A portion of a data file >>

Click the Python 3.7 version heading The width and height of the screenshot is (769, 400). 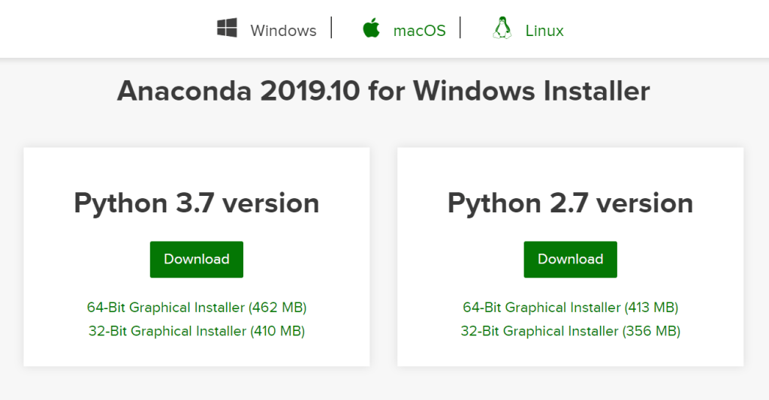pos(197,203)
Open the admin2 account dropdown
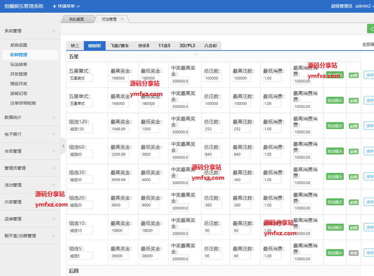374x276 pixels. pyautogui.click(x=363, y=6)
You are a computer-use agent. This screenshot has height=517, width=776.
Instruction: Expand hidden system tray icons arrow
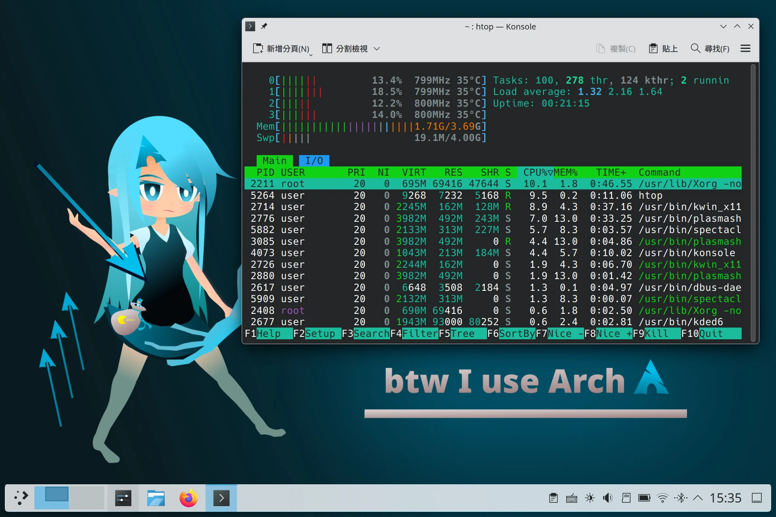(x=698, y=498)
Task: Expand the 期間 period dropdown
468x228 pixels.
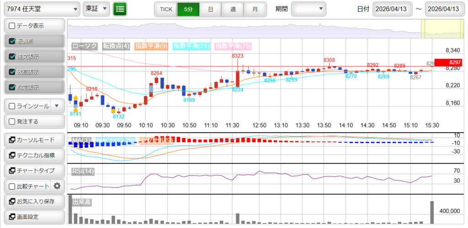Action: [x=308, y=9]
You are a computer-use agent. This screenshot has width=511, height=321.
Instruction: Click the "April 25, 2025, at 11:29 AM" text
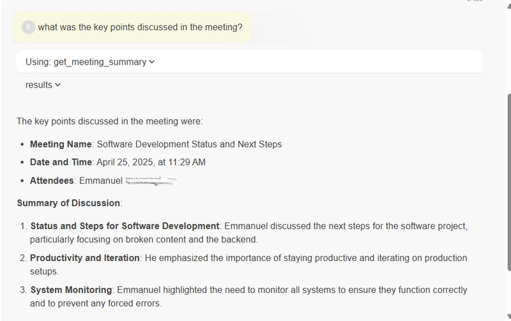tap(151, 162)
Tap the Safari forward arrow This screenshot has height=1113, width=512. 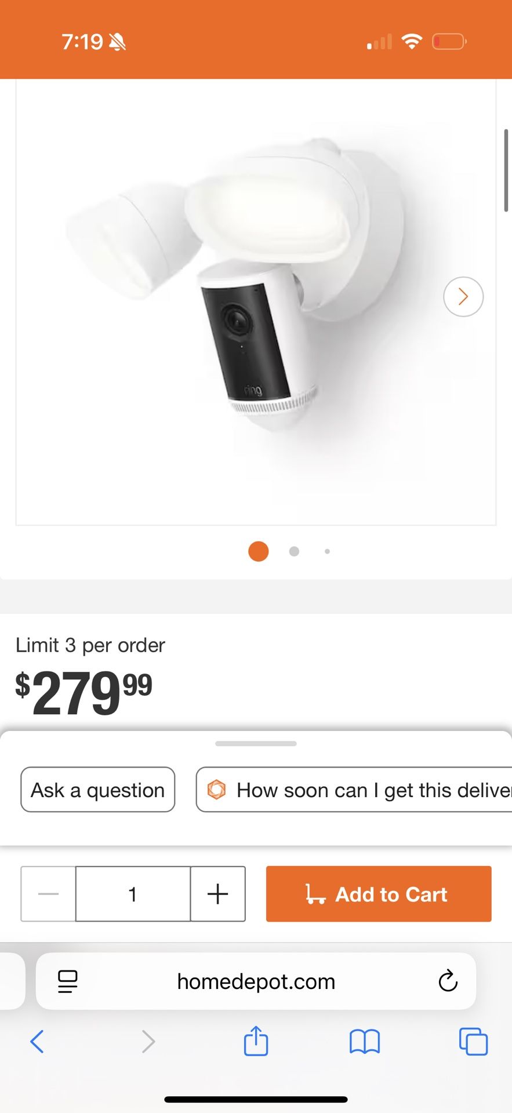tap(148, 1041)
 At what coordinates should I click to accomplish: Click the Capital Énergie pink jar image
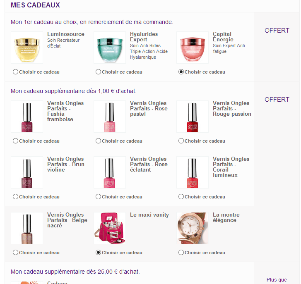[x=193, y=48]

Direction >> Tally the lines above that contain the word "Instruction", and reply with the number alone.

Final result >> 2